Testo fornito:
──────────
Prigionieri dell’effimero


Nino Martino arriva alla prova del quarto romanzo, che si innesta sulla riflessione narrativa sull’intelligenza artificiale e i rapporti con l’umano che egli porta avanti con coerenza, complicata in questo caso dal tema del “primo contatto” con la vita extraterrestre.

Riprendendo atmosfere e anche personaggi dei precedenti romanzi, Martino li trasferisce in un’ambientazione nuova.

Il seme dell’umanità si è sparso tra le stelle, la terraformazione è una pratica usuale: nuovi pianeti vengono resi abitabili dall’umanità tramite tecniche che diffondono un’atmosfera e una biosfera compatibili con il nostro organismo. Uno di tali pianeti, terraformato poco più di dieci anni fa, è considerato dai propri abitanti un’utopia: su Sogno III si vive in armonia con l’ambiente, in una civiltà tecnologicamente avanzata che rifiuta di connettere la propria rete di intelligenze artificiali con quella degli altri mondi, per timore di un “contagio” con le IA di tipo “Irene” che hanno acquisito autocoscienza (nel precedente romanzo Irene) e adesso compongono una cultura che collabora con l’umanità, ma formalmente separata.
──────────
Materiale fornito:
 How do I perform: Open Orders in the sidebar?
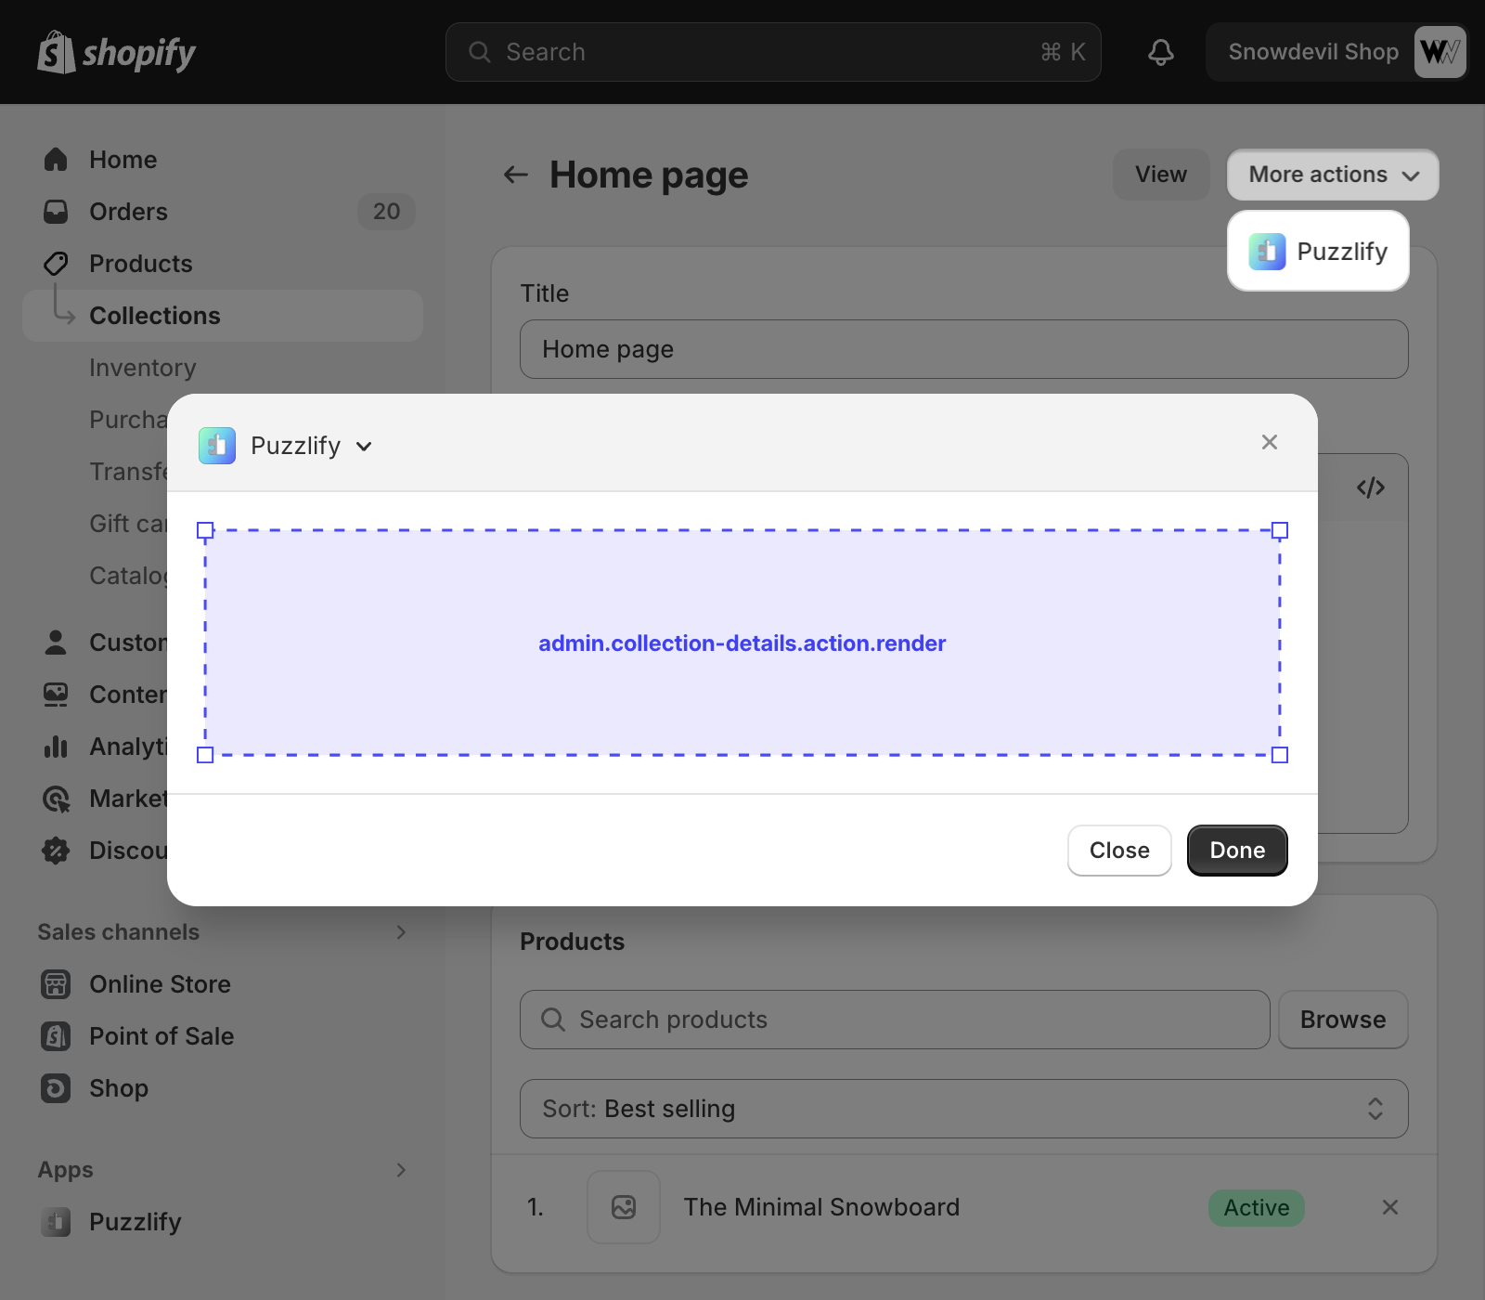coord(128,212)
──────────
Compito assegnato 1: Secondo la recensione, quanto tempo fa è stato terraformato il pianeta Sogno III?
Compito assegnato 2: Estrai dalla recensione, senza alcuna modifica, il brano che comincia con "Prigionieri dell’effimero" e prosegue fino a "in un’ambientazione nuova.".
Il materiale proviene da un'altra fonte.

Risposta 1: Poco più di dieci anni fa.

Risposta 2:
Prigionieri dell’effimero


Nino Martino arriva alla prova del quarto romanzo, che si innesta sulla riflessione narrativa sull’intelligenza artificiale e i rapporti con l’umano che egli porta avanti con coerenza, complicata in questo caso dal tema del “primo contatto” con la vita extraterrestre.

Riprendendo atmosfere e anche personaggi dei precedenti romanzi, Martino li trasferisce in un’ambientazione nuova.